HGCEA          Historians of German & Central European Art & Architecture




Recent Member News






Updated: January 28, 2008

To submit news items or request changes in the posted text, please contact Anna Brzyski. News items are posted in the order and format in which they are received. For past member news, please see current and past issues of Eurotexture.

Isabel Wünsche
received a research fellowship from the National Humanities Center, Research Triangle, North Carolina for the academic year 2007-2008. During her 9-months stay at the NHC, she will complete the English book publication on the Organic School of the Russian Avant-Garde.
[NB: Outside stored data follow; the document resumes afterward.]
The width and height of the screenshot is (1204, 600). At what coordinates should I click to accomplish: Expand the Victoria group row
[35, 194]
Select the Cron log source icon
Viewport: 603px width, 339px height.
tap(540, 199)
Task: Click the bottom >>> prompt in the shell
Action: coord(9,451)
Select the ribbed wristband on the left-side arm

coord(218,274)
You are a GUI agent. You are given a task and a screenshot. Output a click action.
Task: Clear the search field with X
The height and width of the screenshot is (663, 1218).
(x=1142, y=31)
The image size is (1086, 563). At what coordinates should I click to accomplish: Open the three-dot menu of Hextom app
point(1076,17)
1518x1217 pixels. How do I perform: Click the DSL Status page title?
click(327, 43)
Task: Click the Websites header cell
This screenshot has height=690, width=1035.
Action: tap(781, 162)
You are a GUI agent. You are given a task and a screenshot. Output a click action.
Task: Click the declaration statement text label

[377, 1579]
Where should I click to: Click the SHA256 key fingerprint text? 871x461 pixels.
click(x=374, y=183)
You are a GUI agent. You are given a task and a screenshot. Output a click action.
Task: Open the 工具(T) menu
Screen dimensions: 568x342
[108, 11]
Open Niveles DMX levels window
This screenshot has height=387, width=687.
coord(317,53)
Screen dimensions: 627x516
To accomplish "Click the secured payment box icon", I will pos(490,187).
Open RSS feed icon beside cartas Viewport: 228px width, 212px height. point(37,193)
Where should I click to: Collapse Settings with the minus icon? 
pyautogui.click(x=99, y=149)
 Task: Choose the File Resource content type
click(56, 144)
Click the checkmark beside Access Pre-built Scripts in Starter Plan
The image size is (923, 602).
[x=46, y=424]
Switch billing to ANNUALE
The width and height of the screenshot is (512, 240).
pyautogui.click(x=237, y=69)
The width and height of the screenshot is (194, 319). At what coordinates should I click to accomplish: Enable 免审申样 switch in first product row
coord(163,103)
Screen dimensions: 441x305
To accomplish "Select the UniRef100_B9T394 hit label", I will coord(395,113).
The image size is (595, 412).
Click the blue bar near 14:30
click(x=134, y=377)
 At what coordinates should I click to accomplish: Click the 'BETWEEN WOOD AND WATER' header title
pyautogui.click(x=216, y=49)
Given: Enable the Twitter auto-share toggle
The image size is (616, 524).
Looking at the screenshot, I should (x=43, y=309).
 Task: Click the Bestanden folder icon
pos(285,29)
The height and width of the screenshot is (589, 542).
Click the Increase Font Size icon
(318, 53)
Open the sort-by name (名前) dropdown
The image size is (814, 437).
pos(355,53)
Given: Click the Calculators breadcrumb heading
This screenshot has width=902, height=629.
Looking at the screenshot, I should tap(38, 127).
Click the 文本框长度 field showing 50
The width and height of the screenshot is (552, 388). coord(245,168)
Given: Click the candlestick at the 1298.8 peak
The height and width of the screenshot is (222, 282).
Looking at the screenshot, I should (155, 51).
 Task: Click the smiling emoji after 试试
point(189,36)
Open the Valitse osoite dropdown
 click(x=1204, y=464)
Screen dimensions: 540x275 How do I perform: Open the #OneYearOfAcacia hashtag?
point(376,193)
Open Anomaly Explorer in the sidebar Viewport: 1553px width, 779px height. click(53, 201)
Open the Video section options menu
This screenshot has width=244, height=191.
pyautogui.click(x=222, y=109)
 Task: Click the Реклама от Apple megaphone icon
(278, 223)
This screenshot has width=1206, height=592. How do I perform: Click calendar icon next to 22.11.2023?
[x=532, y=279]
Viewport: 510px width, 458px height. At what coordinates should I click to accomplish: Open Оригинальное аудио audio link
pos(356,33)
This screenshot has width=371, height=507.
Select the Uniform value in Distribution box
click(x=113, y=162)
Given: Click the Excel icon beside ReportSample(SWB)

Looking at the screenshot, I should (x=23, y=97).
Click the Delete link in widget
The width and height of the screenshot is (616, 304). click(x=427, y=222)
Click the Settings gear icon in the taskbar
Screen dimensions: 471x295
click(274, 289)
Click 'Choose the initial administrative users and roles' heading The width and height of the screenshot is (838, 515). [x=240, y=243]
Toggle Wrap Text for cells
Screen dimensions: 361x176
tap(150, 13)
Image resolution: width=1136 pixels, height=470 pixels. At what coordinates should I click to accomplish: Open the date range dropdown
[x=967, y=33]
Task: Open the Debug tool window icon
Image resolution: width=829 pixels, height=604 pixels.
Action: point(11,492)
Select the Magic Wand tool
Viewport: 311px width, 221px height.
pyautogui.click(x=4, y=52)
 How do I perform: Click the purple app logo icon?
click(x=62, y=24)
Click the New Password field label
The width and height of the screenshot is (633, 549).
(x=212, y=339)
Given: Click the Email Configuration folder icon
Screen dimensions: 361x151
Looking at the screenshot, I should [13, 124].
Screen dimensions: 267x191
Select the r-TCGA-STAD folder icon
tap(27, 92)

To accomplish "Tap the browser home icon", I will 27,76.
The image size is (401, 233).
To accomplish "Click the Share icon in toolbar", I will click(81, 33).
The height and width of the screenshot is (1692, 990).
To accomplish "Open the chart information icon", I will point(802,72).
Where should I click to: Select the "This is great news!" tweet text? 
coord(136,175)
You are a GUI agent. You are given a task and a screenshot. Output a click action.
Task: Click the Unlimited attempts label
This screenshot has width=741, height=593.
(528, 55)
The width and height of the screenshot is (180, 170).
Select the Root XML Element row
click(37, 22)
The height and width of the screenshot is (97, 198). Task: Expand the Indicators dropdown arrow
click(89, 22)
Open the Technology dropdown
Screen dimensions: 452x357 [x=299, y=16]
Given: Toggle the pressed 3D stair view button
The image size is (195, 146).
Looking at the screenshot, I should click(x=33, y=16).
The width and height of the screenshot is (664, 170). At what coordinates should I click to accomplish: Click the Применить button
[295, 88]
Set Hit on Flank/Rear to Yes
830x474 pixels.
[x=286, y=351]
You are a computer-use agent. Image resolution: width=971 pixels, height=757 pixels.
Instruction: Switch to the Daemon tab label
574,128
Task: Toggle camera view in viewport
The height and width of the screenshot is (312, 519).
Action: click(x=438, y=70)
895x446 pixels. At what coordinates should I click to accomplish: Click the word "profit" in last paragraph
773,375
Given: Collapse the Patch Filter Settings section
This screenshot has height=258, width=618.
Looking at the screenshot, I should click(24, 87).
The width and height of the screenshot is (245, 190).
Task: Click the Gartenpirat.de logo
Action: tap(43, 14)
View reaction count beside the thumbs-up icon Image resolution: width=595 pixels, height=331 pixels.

An expanded version of the exhibition "Technical Detours: the Early Moholy-Nagy Reconsidered" curated by Oliver Botar, which opened at the Gallery of the Graduate Center, CUNY, in New York last February and continued on to the Jane Voorhees Zimmerli Art Museum at Rutgers University, will be shown at the Janus Pannonius Museum in Pecs, Hungary from December 20, 2007 - March 15, 2008. It will then go on to the Magyar Nemzeti Galeria (Hungarian National Gallery) in Budapest, opening in April. Revised Hungarian and English versions of the accompanying book of the same title will appear with Vince Kiado, Budapest in time for the Pecs opening.

Shulamith Behr
contributed interpretive essays to the catalogue of the Georg Baselitz retrospective, held at the Royal Academy 22 September – 9 December 2007, and wrote the gallery guide and didactic panels for the exhibition. For the academic year 2007/8 she is the recipient of a Leverhulme Research Fellowship and Visiting Fellowships at the Centre for Research in the Arts, Social Sciences and Humanities and Wolfson College, University of Cambridge.

Julie Johnson
, University of Texas at San Antonio, was awarded a residential grant at the IFK Vienna (International Research Center for Cultural Studies)from October 2007 to January 2008.

Brett Van Hoesen
has a new position as Assistant Professor of Modern and Contemporary Art History at the University of Nevada, Reno. In September, she presented the paper, "Modernity and Weimar Re-Visions of Germany's Colonial Past: The Photomontages of Hannah Höch and Laszlo Moholy-Nagy" at the conference, "Germany's Colonialism in International Perspective" hosted by San Francisco State University. See the website: http://www.sfsu.edu/~german/GCC/program.html Brett will also present the paper, "Weimar Photomontage and the Visual Legacy of German Colonialism" on the panel, "Visuality and Colonial Empire: From Wilhelmine to Weimar Germany" at the German Studies Association conference in October. She is currently working on a book project in which she discusses the interrelationship between photomontage, documentary photography and the visual legacy of Germany's colonial past during the Weimar Republic.

Jay A. Clarke
, Associate Curator of Prints and Drawings at The Art Institute of Chicago, was awarded a grant from the American-Scandinavian Foundation for research towards her forthcoming Edvard Munch exhibition and publication. Clarke also received an award for "Outstanding Essay of 2006" from the American Association of Museums Curators for her article "Originality and Repetition in Edvard Munch's 'The Sick Child'" published in Edvard Munch: An Anthology, ed. Erik Morstad (Oslo Academic Press, 2006).


Marion Deshmukh
presented two invited lectures at the Goethe-Institut, Washington DC: "Simplicissimus: Image and Satire in Imperial Germany," (Sept. 2006) and "Caspar David Friedrich and German Romanticism," (April, 2007). She moderated a session at a symposium on German-American relations (The Cultural Dimension) at the American Institute for Contemporary German Studies, Washington, DC, in May, 2007. She also reviewed exhibition catalogue Glitter and Doom, German Portraits of the 1920s (Sabine Rewald, ed., Metropolitan Museum of Art, NY, 2007) for German Quarterly in 2007.